I assume you want the average for each Y value

Try this:

X <- c(34.2, 35.3, 32.1, 33.0, 34.7, 34.2, 34.1, 34.0, 34.1)
Y <- c(90.1, 90.1, 72.5, 63.1, 45.1, 22.2, 22.2, 22.2,  5.6)
xy <- cbind(X,Y)
xy<- as.data.frame(xy)
tapply( X = xy$X,INDEX = list(xy$Y),FUN = mean )
Skiptoniam
  • 91
  • 1
  • 7
0

If I understand you correctly, you want a new dataset in which for every Y value, you have the average of the corresponding X values. Using the fact that an average of a vector of length 1 is just that value to handle singletons, this can be done easily with dplyr.
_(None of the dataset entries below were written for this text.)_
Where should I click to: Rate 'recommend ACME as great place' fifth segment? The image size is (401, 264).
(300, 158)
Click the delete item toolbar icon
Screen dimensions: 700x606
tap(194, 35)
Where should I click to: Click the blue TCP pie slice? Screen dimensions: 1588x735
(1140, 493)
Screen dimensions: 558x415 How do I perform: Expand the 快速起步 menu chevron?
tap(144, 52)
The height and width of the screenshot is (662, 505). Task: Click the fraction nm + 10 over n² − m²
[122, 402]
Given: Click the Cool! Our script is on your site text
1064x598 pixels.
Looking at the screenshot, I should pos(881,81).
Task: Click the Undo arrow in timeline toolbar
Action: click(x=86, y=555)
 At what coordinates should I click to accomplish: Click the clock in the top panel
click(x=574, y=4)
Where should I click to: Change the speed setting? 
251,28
X <- c(34.2, 35.3, 32.1, 33.0, 34.7, 34.2, 34.1, 34.0, 34.1)
Y <- c(90.1, 90.1, 72.5, 63.1, 45.1, 22.2, 22.2, 22.2,  5.6)
Df <- data.frame(X, Y)
> Df
     X    Y
1 34.2 90.1
2 35.3 90.1
3 32.1 72.5
4 33.0 63.1
5 34.7 45.1
6 34.2 22.2
7 34.1 22.2
8 34.0 22.2
9 34.1  5.6

Now:

library(dplyr)
Df2 <- Df %>% group_by(Y) %>% summarize(X = mean(X))
> Df2
Source: local data frame [6 x 2]

     Y     X
1  5.6 34.10
2 22.2 34.10
3 45.1 34.70
4 63.1 33.00
5 72.5 32.10
6 90.1 34.75
Avraham
  • 1,655
  • 19
  • 32